▶

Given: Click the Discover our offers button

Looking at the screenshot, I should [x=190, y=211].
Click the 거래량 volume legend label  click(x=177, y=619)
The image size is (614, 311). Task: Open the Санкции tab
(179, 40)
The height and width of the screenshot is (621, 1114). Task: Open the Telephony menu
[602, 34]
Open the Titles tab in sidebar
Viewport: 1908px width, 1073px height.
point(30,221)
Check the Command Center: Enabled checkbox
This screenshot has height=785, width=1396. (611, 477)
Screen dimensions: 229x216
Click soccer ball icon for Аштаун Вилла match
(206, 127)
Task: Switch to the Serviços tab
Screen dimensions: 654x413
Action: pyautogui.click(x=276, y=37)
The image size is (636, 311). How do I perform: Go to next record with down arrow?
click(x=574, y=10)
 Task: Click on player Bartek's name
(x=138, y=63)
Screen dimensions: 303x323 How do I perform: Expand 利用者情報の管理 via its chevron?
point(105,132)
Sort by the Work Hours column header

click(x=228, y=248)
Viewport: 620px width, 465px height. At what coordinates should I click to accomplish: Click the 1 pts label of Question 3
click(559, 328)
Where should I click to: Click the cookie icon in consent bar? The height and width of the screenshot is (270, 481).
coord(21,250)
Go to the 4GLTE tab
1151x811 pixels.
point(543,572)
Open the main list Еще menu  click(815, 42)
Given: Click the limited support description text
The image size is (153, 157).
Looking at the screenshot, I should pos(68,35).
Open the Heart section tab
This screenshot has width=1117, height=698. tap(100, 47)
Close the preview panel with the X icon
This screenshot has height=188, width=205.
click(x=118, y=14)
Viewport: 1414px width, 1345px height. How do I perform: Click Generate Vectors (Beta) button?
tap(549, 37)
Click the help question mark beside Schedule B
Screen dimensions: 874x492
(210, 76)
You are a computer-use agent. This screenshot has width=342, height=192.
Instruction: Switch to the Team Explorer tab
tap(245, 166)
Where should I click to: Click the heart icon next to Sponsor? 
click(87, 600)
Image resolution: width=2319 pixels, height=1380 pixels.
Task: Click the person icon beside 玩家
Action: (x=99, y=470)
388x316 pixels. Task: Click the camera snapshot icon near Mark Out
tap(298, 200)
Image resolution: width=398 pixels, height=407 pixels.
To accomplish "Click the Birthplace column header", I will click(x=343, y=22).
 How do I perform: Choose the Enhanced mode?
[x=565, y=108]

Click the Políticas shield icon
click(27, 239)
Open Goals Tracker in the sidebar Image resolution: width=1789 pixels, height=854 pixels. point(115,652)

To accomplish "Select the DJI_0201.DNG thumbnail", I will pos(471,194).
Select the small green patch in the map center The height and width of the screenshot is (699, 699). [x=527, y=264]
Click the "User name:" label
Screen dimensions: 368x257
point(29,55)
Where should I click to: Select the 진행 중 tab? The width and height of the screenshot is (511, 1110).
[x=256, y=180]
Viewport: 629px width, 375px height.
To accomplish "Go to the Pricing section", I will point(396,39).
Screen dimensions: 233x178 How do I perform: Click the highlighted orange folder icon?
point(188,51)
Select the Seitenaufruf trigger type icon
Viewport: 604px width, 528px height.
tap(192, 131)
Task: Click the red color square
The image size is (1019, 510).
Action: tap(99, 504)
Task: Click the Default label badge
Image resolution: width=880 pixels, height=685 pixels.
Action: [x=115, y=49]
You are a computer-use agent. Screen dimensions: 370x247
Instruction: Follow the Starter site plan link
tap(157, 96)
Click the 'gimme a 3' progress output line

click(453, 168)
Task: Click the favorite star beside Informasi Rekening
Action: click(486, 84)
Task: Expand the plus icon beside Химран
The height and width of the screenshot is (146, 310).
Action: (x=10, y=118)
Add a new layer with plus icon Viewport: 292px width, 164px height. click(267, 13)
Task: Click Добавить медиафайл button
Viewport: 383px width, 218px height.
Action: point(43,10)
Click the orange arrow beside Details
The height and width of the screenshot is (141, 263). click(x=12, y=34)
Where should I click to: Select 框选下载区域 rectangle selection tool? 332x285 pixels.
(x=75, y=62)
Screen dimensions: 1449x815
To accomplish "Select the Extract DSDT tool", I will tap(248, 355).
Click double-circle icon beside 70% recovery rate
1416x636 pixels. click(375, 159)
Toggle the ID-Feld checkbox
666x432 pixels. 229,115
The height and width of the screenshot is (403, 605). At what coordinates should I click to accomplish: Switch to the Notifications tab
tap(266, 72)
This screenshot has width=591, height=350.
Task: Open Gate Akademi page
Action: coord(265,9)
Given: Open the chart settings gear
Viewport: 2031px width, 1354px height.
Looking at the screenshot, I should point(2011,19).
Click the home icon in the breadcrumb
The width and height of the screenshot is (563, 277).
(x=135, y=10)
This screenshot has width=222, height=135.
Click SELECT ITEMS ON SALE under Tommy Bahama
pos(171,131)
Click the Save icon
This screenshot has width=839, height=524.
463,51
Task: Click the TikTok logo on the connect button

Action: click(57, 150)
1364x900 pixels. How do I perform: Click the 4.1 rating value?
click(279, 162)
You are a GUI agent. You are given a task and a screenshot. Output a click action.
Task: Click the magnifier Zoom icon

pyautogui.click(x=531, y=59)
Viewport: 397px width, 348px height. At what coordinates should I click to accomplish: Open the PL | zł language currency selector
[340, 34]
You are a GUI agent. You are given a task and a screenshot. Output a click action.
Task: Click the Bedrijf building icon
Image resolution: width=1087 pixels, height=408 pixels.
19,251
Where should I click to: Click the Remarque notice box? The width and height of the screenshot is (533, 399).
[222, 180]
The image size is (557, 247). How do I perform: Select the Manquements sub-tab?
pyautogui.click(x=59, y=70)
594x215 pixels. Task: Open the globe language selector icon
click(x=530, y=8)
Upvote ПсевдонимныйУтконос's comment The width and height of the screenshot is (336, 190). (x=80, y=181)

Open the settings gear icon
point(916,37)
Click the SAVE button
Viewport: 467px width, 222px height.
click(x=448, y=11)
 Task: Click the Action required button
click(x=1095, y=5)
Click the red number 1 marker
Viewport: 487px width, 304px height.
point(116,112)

◀

### Aim
Please rewrite the records above with "How do I perform" changed to "How do I complete" and everything else left as it is.

### Exercise output
Given: Click the Discover our offers button

Looking at the screenshot, I should [x=190, y=211].
Click the 거래량 volume legend label  click(x=177, y=619)
The image size is (614, 311). Task: Open the Санкции tab
(179, 40)
The height and width of the screenshot is (621, 1114). Task: Open the Telephony menu
[602, 34]
Open the Titles tab in sidebar
Viewport: 1908px width, 1073px height.
point(30,221)
Check the Command Center: Enabled checkbox
This screenshot has height=785, width=1396. (611, 477)
Screen dimensions: 229x216
Click soccer ball icon for Аштаун Вилла match
(206, 127)
Task: Switch to the Serviços tab
Screen dimensions: 654x413
Action: pyautogui.click(x=276, y=37)
The image size is (636, 311). How do I complete: Go to next record with down arrow?
click(x=574, y=10)
 Task: Click on player Bartek's name
(x=138, y=63)
Screen dimensions: 303x323 How do I complete: Expand 利用者情報の管理 via its chevron?
point(105,132)
Sort by the Work Hours column header

click(x=228, y=248)
Viewport: 620px width, 465px height. At what coordinates should I click to accomplish: Click the 1 pts label of Question 3
click(559, 328)
Where should I click to: Click the cookie icon in consent bar? The height and width of the screenshot is (270, 481).
coord(21,250)
Go to the 4GLTE tab
1151x811 pixels.
point(543,572)
Open the main list Еще menu  click(815, 42)
Given: Click the limited support description text
The image size is (153, 157).
Looking at the screenshot, I should pos(68,35).
Open the Heart section tab
This screenshot has width=1117, height=698. tap(100, 47)
Close the preview panel with the X icon
This screenshot has height=188, width=205.
click(x=118, y=14)
Viewport: 1414px width, 1345px height. How do I complete: Click Generate Vectors (Beta) button?
tap(549, 37)
Click the help question mark beside Schedule B
Screen dimensions: 874x492
(210, 76)
You are a computer-use agent. This screenshot has width=342, height=192.
Instruction: Switch to the Team Explorer tab
tap(245, 166)
Where should I click to: Click the heart icon next to Sponsor? 
click(87, 600)
Image resolution: width=2319 pixels, height=1380 pixels.
Task: Click the person icon beside 玩家
Action: (x=99, y=470)
388x316 pixels. Task: Click the camera snapshot icon near Mark Out
tap(298, 200)
Image resolution: width=398 pixels, height=407 pixels.
To accomplish "Click the Birthplace column header", I will click(x=343, y=22).
 How do I complete: Choose the Enhanced mode?
[x=565, y=108]

Click the Políticas shield icon
click(27, 239)
Open Goals Tracker in the sidebar Image resolution: width=1789 pixels, height=854 pixels. point(115,652)

To accomplish "Select the DJI_0201.DNG thumbnail", I will pos(471,194).
Select the small green patch in the map center The height and width of the screenshot is (699, 699). [x=527, y=264]
Click the "User name:" label
Screen dimensions: 368x257
point(29,55)
Where should I click to: Select the 진행 중 tab? The width and height of the screenshot is (511, 1110).
[x=256, y=180]
Viewport: 629px width, 375px height.
To accomplish "Go to the Pricing section", I will point(396,39).
Screen dimensions: 233x178 How do I complete: Click the highlighted orange folder icon?
point(188,51)
Select the Seitenaufruf trigger type icon
Viewport: 604px width, 528px height.
tap(192, 131)
Task: Click the red color square
The image size is (1019, 510).
Action: tap(99, 504)
Task: Click the Default label badge
Image resolution: width=880 pixels, height=685 pixels.
Action: [x=115, y=49]
You are a computer-use agent. Screen dimensions: 370x247
Instruction: Follow the Starter site plan link
tap(157, 96)
Click the 'gimme a 3' progress output line

click(453, 168)
Task: Click the favorite star beside Informasi Rekening
Action: click(486, 84)
Task: Expand the plus icon beside Химран
The height and width of the screenshot is (146, 310).
Action: (x=10, y=118)
Add a new layer with plus icon Viewport: 292px width, 164px height. click(267, 13)
Task: Click Добавить медиафайл button
Viewport: 383px width, 218px height.
Action: point(43,10)
Click the orange arrow beside Details
The height and width of the screenshot is (141, 263). click(x=12, y=34)
Where should I click to: Select 框选下载区域 rectangle selection tool? 332x285 pixels.
(x=75, y=62)
Screen dimensions: 1449x815
To accomplish "Select the Extract DSDT tool", I will tap(248, 355).
Click double-circle icon beside 70% recovery rate
1416x636 pixels. click(375, 159)
Toggle the ID-Feld checkbox
666x432 pixels. 229,115
The height and width of the screenshot is (403, 605). At what coordinates should I click to accomplish: Switch to the Notifications tab
tap(266, 72)
This screenshot has width=591, height=350.
Task: Open Gate Akademi page
Action: coord(265,9)
Given: Open the chart settings gear
Viewport: 2031px width, 1354px height.
Looking at the screenshot, I should point(2011,19).
Click the home icon in the breadcrumb
The width and height of the screenshot is (563, 277).
(x=135, y=10)
This screenshot has width=222, height=135.
Click SELECT ITEMS ON SALE under Tommy Bahama
pos(171,131)
Click the Save icon
This screenshot has width=839, height=524.
463,51
Task: Click the TikTok logo on the connect button

Action: click(57, 150)
1364x900 pixels. How do I complete: Click the 4.1 rating value?
click(279, 162)
You are a GUI agent. You are given a task and a screenshot. Output a click action.
Task: Click the magnifier Zoom icon

pyautogui.click(x=531, y=59)
Viewport: 397px width, 348px height. At what coordinates should I click to accomplish: Open the PL | zł language currency selector
[340, 34]
You are a GUI agent. You are given a task and a screenshot. Output a click action.
Task: Click the Bedrijf building icon
Image resolution: width=1087 pixels, height=408 pixels.
19,251
Where should I click to: Click the Remarque notice box? The width and height of the screenshot is (533, 399).
[222, 180]
The image size is (557, 247). How do I complete: Select the Manquements sub-tab?
pyautogui.click(x=59, y=70)
594x215 pixels. Task: Open the globe language selector icon
click(x=530, y=8)
Upvote ПсевдонимныйУтконос's comment The width and height of the screenshot is (336, 190). (x=80, y=181)

Open the settings gear icon
point(916,37)
Click the SAVE button
Viewport: 467px width, 222px height.
click(x=448, y=11)
 Task: Click the Action required button
click(x=1095, y=5)
Click the red number 1 marker
Viewport: 487px width, 304px height.
point(116,112)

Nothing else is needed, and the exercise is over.